### [SET TASK]
Pull out every line of the listing that contains the string "Instruction". Matching is case-sensitive.

### [DATASET EXCERPTS]
::::::::::
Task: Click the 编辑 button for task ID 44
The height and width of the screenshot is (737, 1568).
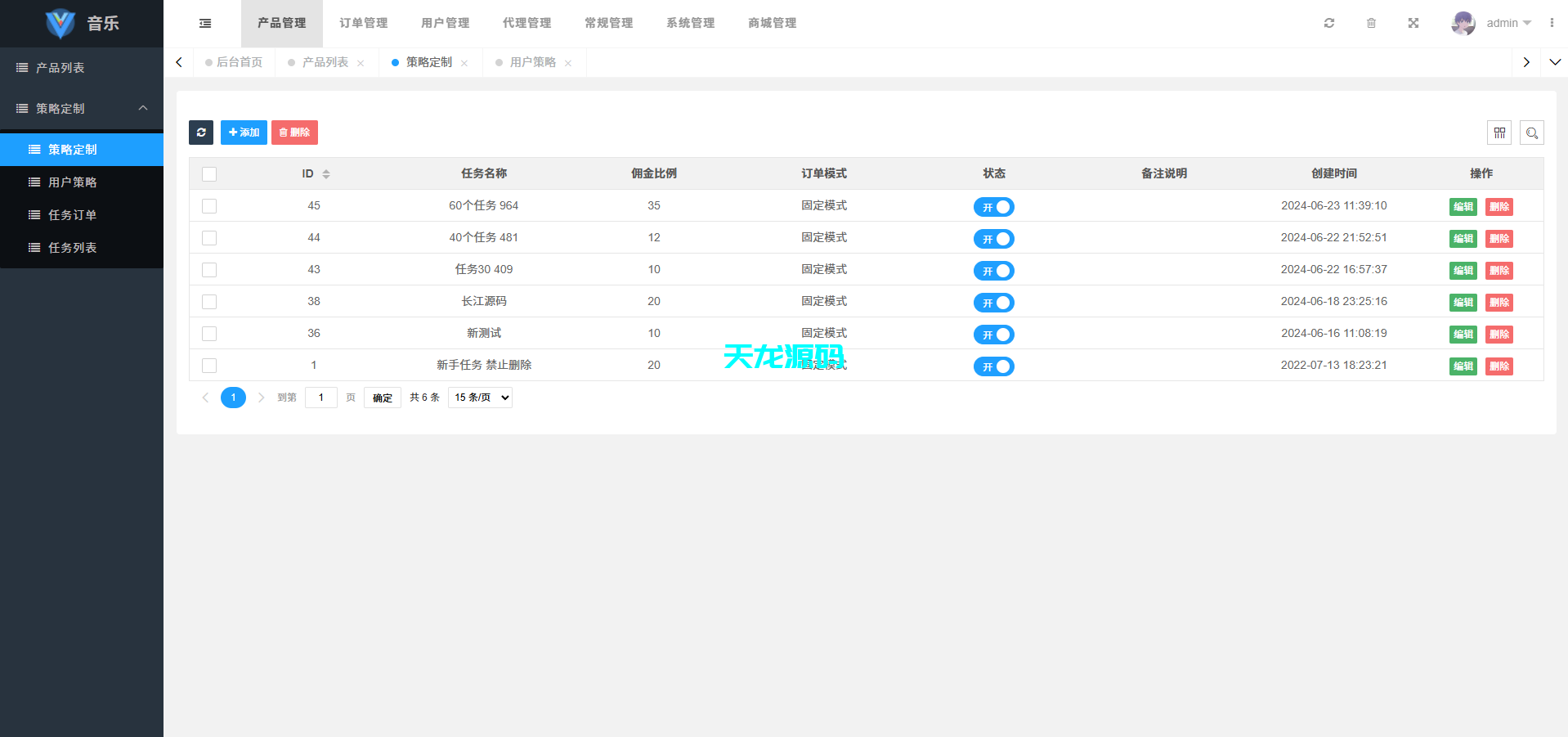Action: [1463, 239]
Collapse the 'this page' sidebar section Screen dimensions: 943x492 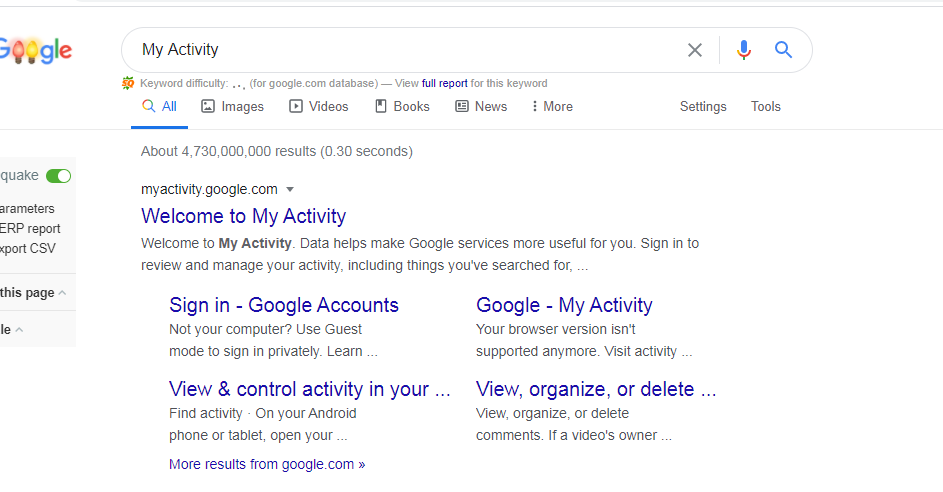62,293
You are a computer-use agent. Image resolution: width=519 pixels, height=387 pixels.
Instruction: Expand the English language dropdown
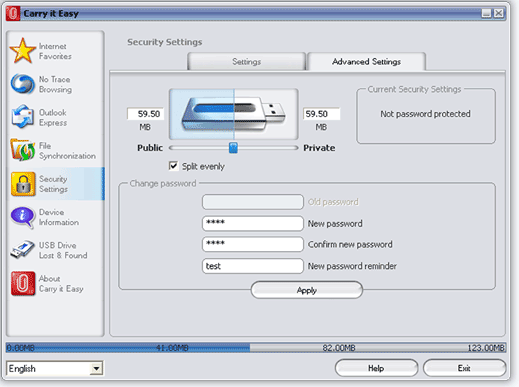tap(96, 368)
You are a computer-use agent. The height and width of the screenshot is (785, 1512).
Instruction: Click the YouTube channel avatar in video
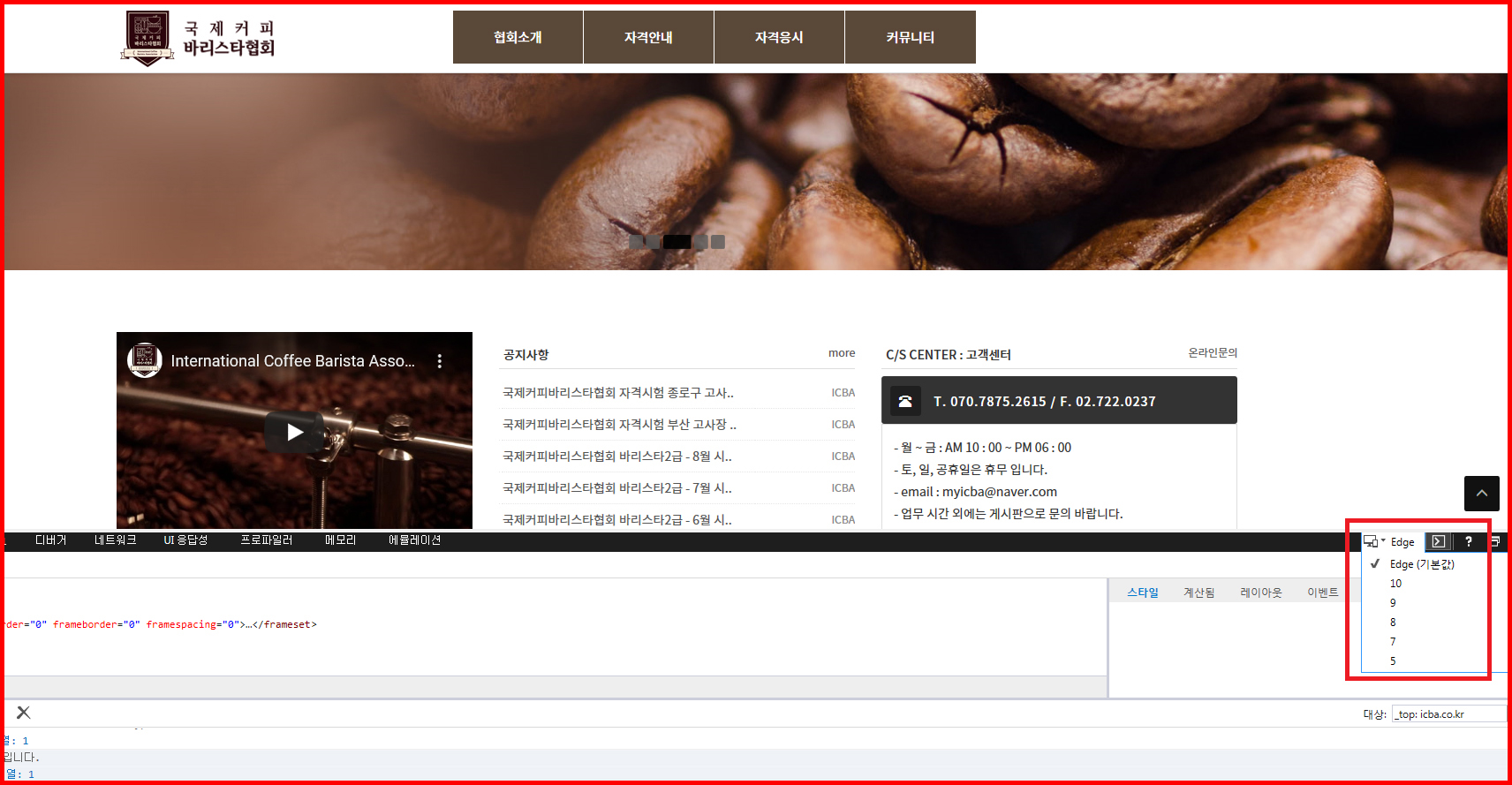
::::::::::
### [SOLVED EXERCISE]
Instruction: Expand the English language dropdown
Instruction: Click the YouTube channel avatar in video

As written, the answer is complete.